追放先で再会した初恋の男は、罪深い私を愛し続ける 〜断罪令嬢エリザベートの初恋回帰〜

頭と身体の痛みのあと、甘い香りが鼻腔に広がって、そこから深い眠りについていた。

夢なのか、懐かしい記憶の中でゆらゆらと微睡み、ベリルの声が聞こえた気がする。
しかし次第に鮮明になってゆく景色と共に現れたのは深いオリーブの髪に赤い瞳。

馬車の中なのか振動を感じ、荷馬車の中だというのが分かった。

「ーーやぁ、目覚めたね。手荒な真似をしてすまなかった。私はテオ・ステイツ。一度君と踊った事があるけど覚えてるかな」

興奮気味に告げる男の姿は、彼が言うように以前一度だけパーティーで踊った男だった。

身を捩ったが身体は動かない。
手足だけでなく丁寧に腕も動かぬよう念入りに縄で巻かれているのは攫いに来た男を瓶で殴ったからだろう。

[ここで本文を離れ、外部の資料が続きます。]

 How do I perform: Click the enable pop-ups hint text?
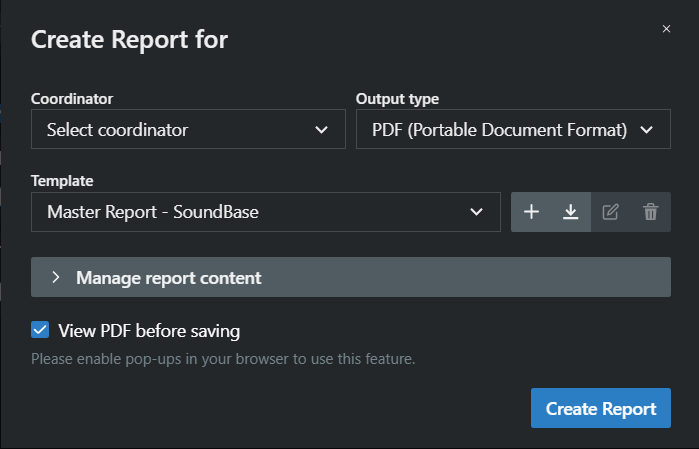(x=223, y=358)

「っ……なぜこのような事を……子爵令息であるあなたが……婚約者の方が心配されるのでは?」

唯一自由になっていた口元にテオの指が這って、エリザベートは顔を背けながら尋ねた。

テオは以前から顔を合わせればダンスを申し込んで来ており、角が立たないよう一度だけ応じた記憶がある。

そしてステイツ子爵家といえば聖女信仰が特に厚い歴史ある名家。と言うのは建前だが、財のある家との縁談を繋ぐことに長け、持参金で財を成していると噂される家だ。

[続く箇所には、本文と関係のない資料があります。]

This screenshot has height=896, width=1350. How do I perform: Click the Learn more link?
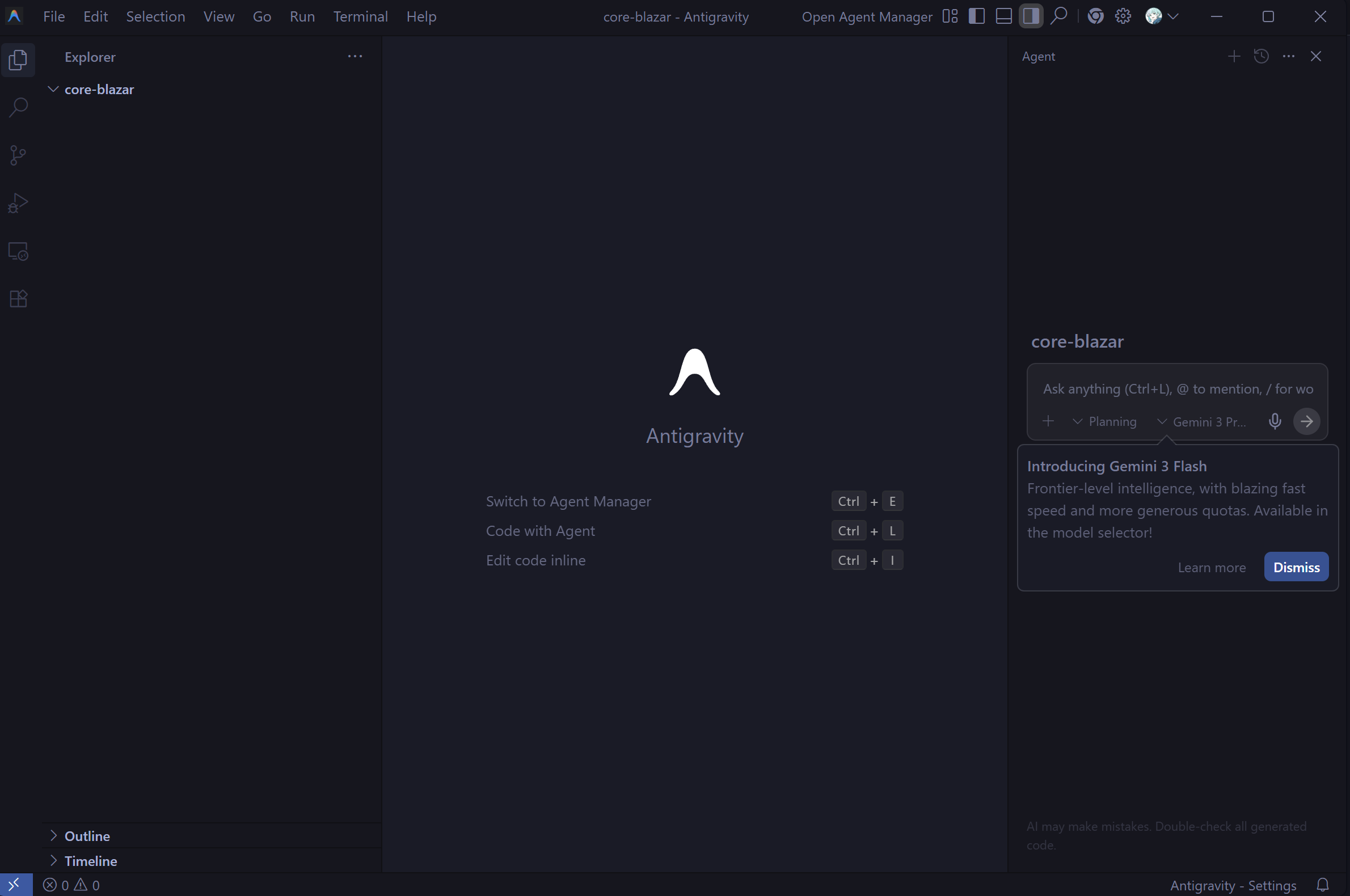coord(1211,568)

子爵令息であるテオもそれを求められたはずだが、しかし嫡男にも関わらずエリザベートに執心だった。

今まで忘れていたのはエリザベートの記憶にあるのが別の令嬢と婚約が決まり結婚を控えているという情報が最後だったからだ。

故に、なぜあなたが、というのが最初に落ちてきた疑問である。

「婚約なら破棄したさ。君が断罪され居ても立っても居られなかった」
「っ……」

さも当然といったかたちで婚約破棄と言葉が響き、エリザベートは刮目する。